At the moment we were looking for a tool that let us wrangle data easily. We tried trifacta, a beautifully crafted tool that let you apply transformation in a visual way with a click and point interface. The problem was that the script language available was not enough to handle the data the way we like.

We also try the amazing Pandas library, but our data was big enough to make it cry.
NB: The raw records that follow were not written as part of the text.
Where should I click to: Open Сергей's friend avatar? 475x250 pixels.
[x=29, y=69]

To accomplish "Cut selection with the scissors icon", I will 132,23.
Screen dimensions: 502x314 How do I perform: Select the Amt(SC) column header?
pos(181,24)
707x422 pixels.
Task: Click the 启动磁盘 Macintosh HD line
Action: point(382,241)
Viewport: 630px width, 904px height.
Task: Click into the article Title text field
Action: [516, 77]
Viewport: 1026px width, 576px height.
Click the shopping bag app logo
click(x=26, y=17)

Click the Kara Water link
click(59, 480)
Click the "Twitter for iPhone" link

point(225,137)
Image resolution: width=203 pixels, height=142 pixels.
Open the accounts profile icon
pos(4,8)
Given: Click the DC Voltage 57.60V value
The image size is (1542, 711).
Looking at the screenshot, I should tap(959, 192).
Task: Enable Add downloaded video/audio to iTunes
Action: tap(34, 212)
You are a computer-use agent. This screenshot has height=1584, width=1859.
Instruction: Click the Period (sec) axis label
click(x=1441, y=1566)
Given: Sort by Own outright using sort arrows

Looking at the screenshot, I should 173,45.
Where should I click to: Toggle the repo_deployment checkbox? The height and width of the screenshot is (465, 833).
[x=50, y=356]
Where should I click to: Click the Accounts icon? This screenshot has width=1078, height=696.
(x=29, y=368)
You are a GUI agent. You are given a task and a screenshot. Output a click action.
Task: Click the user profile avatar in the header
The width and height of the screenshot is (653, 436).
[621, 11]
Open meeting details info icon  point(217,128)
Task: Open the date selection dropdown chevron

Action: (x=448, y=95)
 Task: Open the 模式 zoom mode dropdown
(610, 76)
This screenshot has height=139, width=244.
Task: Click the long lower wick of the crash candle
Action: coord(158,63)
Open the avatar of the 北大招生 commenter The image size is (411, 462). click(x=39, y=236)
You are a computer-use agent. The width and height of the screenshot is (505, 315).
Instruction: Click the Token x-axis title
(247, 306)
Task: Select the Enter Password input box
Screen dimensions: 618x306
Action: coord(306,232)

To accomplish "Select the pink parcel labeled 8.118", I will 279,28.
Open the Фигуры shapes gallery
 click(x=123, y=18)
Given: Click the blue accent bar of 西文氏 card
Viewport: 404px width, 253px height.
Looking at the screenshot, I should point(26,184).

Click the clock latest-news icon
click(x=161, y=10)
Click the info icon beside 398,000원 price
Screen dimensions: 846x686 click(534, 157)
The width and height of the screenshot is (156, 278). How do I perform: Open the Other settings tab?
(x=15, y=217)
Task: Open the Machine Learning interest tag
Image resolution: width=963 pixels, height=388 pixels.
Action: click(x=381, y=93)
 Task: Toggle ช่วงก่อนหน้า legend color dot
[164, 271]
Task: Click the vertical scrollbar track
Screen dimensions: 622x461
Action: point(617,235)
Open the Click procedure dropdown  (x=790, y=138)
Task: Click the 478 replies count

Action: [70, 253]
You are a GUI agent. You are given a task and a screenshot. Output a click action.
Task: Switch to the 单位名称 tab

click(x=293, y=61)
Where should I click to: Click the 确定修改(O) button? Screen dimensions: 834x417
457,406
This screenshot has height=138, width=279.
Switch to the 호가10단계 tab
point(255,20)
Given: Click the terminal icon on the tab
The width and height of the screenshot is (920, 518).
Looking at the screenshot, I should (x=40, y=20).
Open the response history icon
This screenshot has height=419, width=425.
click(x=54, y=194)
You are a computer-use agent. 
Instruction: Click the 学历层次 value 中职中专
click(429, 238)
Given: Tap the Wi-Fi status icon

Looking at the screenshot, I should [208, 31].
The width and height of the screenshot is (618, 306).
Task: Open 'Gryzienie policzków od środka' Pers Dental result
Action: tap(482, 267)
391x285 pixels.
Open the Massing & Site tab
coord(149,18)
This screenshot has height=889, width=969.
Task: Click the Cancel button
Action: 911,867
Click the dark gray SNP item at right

So, almost a year ago we launch Optimus. Powered by Spark (Pyspark), Optimus lets you clean your data with your own or a set of pre-created data transformation functions, profile it and apply machine learning, all easily and with all power of python available.

 

Optimus v2 Beta Rollout

 
Now, we are ready to launch Optimus v2. With a total ground-up rewrite and powered by Apache Spark And Pyarrow, Optimus offers a single way to access, transform data and create Machine learning and Deep Learning models at scale.

For this new version and after our amazing user feedback we decided to work on three main goals:

  • Create a solid API to access and processing data.
  • Lets users migrate easily from Pandas.
  • Make Data Exploration Easier.

 

Goal 1: Create a solid API to access and processing data

 

We were running a pool for almost a year. The conlusion, Pandas an Spark are the main libraries used for data cleansing. So our goal with Optimus was to create a predictable and easy way to access and process data. No matter if come from Pandas, Sparkling.data or Spark.

The table below shows Spark, Pandas and what we create with Optimus.


Basic data operations API for Pandas Spark and Optimus

A couple of things we see here:

  • The Spark API have no consistency at all for basic functions.
  • For Pandas, only the append Column/Filter are inconsistent.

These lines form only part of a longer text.